On 24/08/2017 12:09, Markus Armbruster wrote:
> Cut-and-paste cuts both ways (pardon the pun):
> 
>     initialize with QTestState A
>     frobnicate with QTestState A
>     glomnify with QTestState A
>     frobnicate with QTestState A
>     initialize with QTestState B
>     boingboing with QTestState B
>     finalize with QTestState A
>     finalize with QTestState A
> 
> Uh, forgot to frobnicate after boingboing, let me fix that real quick!
> 
>     initialize with QTestState A
>     frobnicate with QTestState A
>     glomnify with QTestState A
>     frobnicate with QTestState A
>     initialize with QTestState B
>     boingboing with QTestState B
>     frobnicate with QTestState A
>     finalize with QTestState A
>     finalize with QTestState A
> 
> Spot the pasto.
>
> This hasty paste would simply work with global_qtest.  I'm not claiming
> there are cases that are just the opposite.  I'm just challenging your
> apparent claim that the long forms help with avoiding or catching
> pastos.  Can you explain how they help more than they hurt?

A pasto without global_qtest is local.

But cut-and-paste that involves _assigning_ global_qtest, even if it
doesn't have cut-and-paste mistakes, may create a mess of functions
knowing^Wbelieving they know what global_qtest is.

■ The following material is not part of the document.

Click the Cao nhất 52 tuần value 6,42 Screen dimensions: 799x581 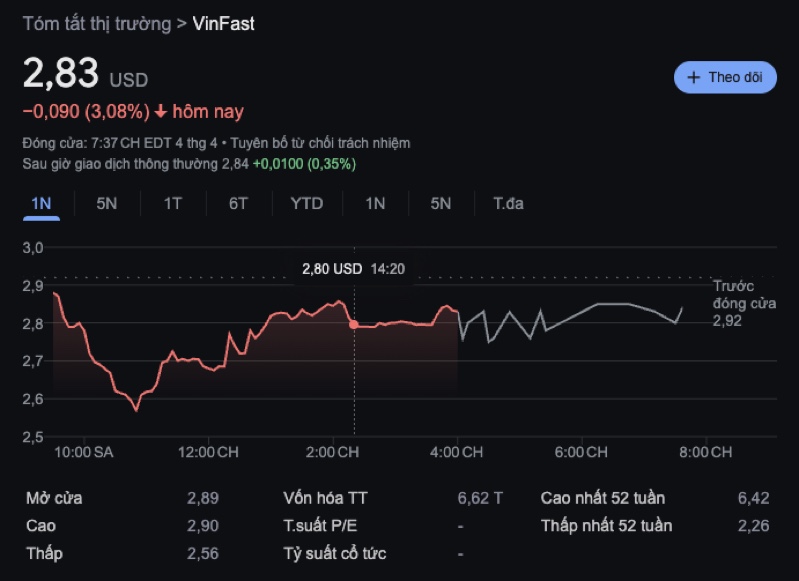coord(753,498)
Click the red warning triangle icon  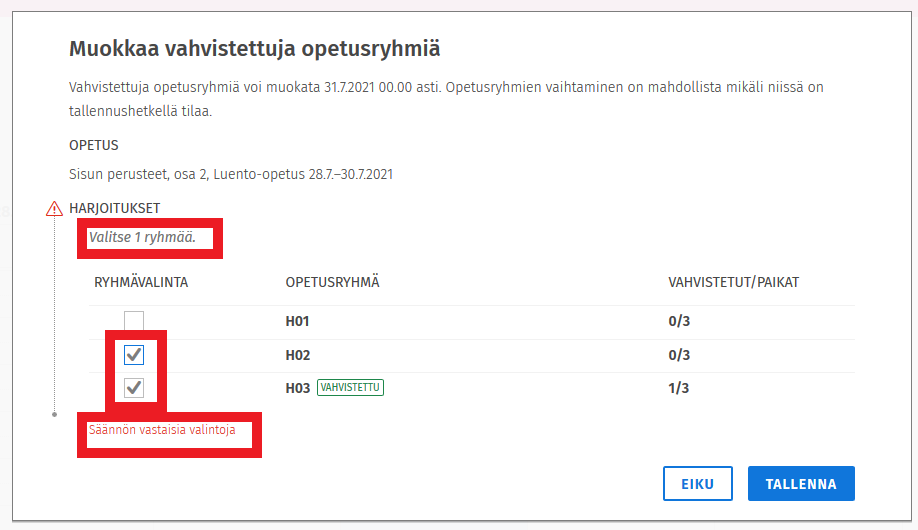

Assigning global_qtest means the short-form functions have effectively
dynamic binding.  In a perfect world, global_qtest would be static and
the create-and-assign-global would assert(!global_qtest).  Then >1 VM ->
don't use the short forms.

Paolo

> A bit of global state isn't automatically bad.  *Shared* global state is
> what gets us into trouble.  Can you point to examples where global_qtest
> is shared in ways that aren't 100% trivial?